YOUR OBJECTIVE: One part of the entries below is wanted: the lines from the one containing "You are a computer-use agent. Screen" through the one containing "1023x541 pixels.". Write those out exactly and nothing else.

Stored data
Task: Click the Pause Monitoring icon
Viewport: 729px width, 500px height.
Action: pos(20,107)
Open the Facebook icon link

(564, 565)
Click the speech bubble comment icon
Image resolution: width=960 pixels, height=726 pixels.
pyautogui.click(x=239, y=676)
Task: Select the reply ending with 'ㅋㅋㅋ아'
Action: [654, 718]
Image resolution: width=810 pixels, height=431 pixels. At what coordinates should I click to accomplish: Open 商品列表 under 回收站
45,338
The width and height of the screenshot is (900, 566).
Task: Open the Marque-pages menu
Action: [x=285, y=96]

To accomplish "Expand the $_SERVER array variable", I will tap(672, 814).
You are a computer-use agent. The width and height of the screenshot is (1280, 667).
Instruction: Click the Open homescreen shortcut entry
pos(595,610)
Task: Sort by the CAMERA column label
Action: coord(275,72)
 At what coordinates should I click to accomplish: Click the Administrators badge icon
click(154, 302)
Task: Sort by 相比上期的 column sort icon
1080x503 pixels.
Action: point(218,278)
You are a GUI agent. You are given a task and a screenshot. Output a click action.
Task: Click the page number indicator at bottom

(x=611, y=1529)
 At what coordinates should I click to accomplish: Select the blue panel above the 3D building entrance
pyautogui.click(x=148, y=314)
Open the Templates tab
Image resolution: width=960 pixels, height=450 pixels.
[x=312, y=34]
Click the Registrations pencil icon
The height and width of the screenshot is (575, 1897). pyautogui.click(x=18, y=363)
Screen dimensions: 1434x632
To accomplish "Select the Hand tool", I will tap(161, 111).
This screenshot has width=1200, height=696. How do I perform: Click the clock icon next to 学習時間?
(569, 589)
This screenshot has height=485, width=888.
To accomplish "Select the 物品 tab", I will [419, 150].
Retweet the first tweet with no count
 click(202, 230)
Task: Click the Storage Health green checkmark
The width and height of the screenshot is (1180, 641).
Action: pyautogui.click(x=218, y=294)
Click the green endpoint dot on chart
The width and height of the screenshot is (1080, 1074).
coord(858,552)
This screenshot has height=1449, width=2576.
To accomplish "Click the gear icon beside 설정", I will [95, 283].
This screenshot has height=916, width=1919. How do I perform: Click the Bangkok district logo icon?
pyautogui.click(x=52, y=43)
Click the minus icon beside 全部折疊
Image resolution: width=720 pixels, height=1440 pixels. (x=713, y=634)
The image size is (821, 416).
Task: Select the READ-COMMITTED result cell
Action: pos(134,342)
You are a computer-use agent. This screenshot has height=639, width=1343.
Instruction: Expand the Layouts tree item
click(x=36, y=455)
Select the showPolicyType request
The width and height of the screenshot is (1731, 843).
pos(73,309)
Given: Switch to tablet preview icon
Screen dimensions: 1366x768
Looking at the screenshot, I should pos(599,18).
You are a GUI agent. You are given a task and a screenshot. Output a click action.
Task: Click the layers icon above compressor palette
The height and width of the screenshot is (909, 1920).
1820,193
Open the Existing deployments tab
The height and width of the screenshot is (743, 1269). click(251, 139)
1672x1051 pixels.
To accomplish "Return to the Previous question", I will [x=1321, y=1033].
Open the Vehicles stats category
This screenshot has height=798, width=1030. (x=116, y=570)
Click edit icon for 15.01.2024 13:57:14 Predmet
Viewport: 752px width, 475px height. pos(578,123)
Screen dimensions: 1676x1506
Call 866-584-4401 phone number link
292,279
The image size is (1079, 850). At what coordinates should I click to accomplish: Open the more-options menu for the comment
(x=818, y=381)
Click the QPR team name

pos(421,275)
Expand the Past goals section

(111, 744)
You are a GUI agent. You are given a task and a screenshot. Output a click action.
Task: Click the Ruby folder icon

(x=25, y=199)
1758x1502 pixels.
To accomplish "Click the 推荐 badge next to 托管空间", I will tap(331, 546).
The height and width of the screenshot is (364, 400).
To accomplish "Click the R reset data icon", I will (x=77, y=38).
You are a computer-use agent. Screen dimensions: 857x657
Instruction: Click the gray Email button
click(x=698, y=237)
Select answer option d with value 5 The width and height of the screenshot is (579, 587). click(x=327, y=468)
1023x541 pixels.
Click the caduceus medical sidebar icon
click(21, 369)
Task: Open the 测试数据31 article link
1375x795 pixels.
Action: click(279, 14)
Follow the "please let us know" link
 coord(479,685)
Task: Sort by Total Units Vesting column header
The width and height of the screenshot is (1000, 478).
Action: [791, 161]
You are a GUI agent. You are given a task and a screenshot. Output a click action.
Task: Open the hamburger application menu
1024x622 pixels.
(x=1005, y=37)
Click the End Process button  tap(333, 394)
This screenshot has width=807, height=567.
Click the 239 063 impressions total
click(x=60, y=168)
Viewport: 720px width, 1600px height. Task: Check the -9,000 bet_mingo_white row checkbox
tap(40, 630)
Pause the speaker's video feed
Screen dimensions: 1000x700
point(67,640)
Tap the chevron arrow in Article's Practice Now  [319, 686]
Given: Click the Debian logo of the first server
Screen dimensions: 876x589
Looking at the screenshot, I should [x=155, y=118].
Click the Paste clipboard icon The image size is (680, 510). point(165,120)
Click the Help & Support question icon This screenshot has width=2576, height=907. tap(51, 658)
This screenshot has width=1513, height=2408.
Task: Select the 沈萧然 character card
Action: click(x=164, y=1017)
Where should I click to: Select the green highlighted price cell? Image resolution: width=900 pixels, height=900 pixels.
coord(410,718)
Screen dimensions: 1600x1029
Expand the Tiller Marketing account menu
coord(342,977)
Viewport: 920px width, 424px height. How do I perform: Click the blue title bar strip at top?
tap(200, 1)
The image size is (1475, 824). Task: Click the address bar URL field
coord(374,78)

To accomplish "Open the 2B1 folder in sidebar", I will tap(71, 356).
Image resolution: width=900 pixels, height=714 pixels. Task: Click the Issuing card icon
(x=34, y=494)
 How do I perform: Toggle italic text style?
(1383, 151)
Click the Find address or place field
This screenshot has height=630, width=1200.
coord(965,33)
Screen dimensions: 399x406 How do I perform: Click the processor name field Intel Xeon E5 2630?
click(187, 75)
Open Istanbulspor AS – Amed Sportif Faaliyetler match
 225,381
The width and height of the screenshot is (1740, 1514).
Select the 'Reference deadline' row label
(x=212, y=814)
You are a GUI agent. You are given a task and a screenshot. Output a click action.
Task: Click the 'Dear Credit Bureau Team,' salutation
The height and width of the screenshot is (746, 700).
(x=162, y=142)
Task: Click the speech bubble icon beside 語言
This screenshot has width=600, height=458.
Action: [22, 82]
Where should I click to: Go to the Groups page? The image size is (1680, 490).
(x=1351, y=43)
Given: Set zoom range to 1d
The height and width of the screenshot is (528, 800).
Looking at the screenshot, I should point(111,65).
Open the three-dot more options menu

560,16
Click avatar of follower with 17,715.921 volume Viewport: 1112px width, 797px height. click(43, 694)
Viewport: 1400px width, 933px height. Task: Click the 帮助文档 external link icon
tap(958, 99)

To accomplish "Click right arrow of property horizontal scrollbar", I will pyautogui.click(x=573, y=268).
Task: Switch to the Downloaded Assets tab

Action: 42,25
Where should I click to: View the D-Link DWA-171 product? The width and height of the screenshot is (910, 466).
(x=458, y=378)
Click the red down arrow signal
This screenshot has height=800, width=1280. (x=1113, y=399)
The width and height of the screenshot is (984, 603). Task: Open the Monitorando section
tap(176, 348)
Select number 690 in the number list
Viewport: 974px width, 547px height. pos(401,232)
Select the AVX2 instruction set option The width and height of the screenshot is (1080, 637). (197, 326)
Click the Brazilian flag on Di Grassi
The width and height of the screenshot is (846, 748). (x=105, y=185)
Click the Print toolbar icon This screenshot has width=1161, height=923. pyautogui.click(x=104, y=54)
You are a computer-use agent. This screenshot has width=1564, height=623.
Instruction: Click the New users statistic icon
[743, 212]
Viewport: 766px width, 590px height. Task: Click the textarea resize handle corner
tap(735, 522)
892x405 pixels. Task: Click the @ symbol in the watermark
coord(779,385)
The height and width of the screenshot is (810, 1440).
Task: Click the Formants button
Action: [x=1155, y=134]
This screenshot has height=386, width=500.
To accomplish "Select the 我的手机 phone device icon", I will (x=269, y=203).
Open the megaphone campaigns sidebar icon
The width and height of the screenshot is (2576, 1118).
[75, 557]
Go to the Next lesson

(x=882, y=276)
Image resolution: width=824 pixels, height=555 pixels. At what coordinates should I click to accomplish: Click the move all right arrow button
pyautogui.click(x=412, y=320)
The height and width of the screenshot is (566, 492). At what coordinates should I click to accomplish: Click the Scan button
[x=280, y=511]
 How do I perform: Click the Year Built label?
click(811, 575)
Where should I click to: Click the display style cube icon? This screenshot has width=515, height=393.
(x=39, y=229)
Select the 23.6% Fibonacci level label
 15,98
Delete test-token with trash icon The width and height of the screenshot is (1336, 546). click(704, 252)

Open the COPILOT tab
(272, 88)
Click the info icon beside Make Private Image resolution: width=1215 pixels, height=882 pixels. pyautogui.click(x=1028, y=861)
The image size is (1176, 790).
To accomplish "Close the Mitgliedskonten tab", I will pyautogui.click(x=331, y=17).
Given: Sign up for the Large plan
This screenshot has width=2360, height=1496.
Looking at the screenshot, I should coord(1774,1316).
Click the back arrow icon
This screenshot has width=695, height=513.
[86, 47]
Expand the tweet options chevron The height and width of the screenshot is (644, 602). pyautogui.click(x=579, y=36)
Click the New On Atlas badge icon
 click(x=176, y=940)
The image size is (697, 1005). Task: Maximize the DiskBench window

PROBLEM SOLUTION:
You are a computer-use agent. Screen dimensions: 857x657
Instruction: Click the gray Email button
click(x=698, y=237)
Select answer option d with value 5 The width and height of the screenshot is (579, 587). click(x=327, y=468)
1023x541 pixels.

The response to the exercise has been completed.